_WHAT YOU ARE ASKED TO DO_:
What is needed is an exact copy of all the records, written out in full.

_MATERIAL SUPPLIED_:
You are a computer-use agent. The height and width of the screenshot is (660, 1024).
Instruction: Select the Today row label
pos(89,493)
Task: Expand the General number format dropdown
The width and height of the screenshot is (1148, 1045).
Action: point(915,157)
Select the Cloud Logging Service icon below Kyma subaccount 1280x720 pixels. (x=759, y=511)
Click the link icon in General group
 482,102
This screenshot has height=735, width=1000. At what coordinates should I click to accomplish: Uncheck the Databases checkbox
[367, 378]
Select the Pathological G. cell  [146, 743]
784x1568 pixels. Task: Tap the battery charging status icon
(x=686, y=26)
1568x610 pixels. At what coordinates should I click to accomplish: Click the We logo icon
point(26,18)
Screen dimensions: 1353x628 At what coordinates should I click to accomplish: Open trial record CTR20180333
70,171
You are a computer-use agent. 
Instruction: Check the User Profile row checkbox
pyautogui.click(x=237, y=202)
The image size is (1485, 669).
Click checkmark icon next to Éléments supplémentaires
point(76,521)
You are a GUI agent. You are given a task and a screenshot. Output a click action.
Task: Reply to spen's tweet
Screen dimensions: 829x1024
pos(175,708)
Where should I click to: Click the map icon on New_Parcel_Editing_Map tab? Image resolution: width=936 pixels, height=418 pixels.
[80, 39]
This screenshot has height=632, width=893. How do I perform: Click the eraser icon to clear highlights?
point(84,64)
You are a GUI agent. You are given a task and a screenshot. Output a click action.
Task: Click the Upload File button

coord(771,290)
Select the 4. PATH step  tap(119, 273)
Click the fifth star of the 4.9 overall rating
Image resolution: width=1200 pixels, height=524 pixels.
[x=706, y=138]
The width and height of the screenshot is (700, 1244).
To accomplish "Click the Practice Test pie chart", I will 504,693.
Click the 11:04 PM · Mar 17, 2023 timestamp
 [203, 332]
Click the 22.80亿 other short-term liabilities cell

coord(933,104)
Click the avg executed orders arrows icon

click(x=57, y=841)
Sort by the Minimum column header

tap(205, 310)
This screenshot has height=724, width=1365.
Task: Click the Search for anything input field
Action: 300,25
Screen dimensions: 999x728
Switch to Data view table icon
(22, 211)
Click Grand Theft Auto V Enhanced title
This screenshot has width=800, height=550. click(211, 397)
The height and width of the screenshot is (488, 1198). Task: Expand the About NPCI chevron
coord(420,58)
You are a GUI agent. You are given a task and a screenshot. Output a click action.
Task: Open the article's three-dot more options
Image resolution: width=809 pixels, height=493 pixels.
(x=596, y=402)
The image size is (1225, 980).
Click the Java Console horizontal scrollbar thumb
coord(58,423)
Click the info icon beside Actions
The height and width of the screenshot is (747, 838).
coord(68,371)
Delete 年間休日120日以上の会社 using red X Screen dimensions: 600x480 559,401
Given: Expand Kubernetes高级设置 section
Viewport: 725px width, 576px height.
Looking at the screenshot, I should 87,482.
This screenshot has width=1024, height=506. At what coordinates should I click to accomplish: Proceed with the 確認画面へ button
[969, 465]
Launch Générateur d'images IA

_SOLUTION TO THE EXERCISE_:
You are a computer-use agent. The height and width of the screenshot is (660, 1024).
Instruction: Select the Today row label
pos(89,493)
Task: Expand the General number format dropdown
The width and height of the screenshot is (1148, 1045).
Action: point(915,157)
Select the Cloud Logging Service icon below Kyma subaccount 1280x720 pixels. (x=759, y=511)
Click the link icon in General group
 482,102
This screenshot has height=735, width=1000. At what coordinates should I click to accomplish: Uncheck the Databases checkbox
[367, 378]
Select the Pathological G. cell  [146, 743]
784x1568 pixels. Task: Tap the battery charging status icon
(x=686, y=26)
1568x610 pixels. At what coordinates should I click to accomplish: Click the We logo icon
point(26,18)
Screen dimensions: 1353x628 At what coordinates should I click to accomplish: Open trial record CTR20180333
70,171
You are a computer-use agent. 
Instruction: Check the User Profile row checkbox
pyautogui.click(x=237, y=202)
The image size is (1485, 669).
Click checkmark icon next to Éléments supplémentaires
point(76,521)
You are a GUI agent. You are given a task and a screenshot. Output a click action.
Task: Reply to spen's tweet
Screen dimensions: 829x1024
pos(175,708)
Where should I click to: Click the map icon on New_Parcel_Editing_Map tab? Image resolution: width=936 pixels, height=418 pixels.
[80, 39]
This screenshot has height=632, width=893. How do I perform: Click the eraser icon to clear highlights?
point(84,64)
You are a GUI agent. You are given a task and a screenshot. Output a click action.
Task: Click the Upload File button

coord(771,290)
Select the 4. PATH step  tap(119, 273)
Click the fifth star of the 4.9 overall rating
Image resolution: width=1200 pixels, height=524 pixels.
[x=706, y=138]
The width and height of the screenshot is (700, 1244).
To accomplish "Click the Practice Test pie chart", I will 504,693.
Click the 11:04 PM · Mar 17, 2023 timestamp
 [203, 332]
Click the 22.80亿 other short-term liabilities cell

coord(933,104)
Click the avg executed orders arrows icon

click(x=57, y=841)
Sort by the Minimum column header

tap(205, 310)
This screenshot has height=724, width=1365.
Task: Click the Search for anything input field
Action: 300,25
Screen dimensions: 999x728
Switch to Data view table icon
(22, 211)
Click Grand Theft Auto V Enhanced title
This screenshot has width=800, height=550. click(211, 397)
The height and width of the screenshot is (488, 1198). Task: Expand the About NPCI chevron
coord(420,58)
You are a GUI agent. You are given a task and a screenshot. Output a click action.
Task: Open the article's three-dot more options
Image resolution: width=809 pixels, height=493 pixels.
(x=596, y=402)
The image size is (1225, 980).
Click the Java Console horizontal scrollbar thumb
coord(58,423)
Click the info icon beside Actions
The height and width of the screenshot is (747, 838).
coord(68,371)
Delete 年間休日120日以上の会社 using red X Screen dimensions: 600x480 559,401
Given: Expand Kubernetes高级设置 section
Viewport: 725px width, 576px height.
Looking at the screenshot, I should 87,482.
This screenshot has width=1024, height=506. At what coordinates should I click to accomplish: Proceed with the 確認画面へ button
[969, 465]
Launch Générateur d'images IA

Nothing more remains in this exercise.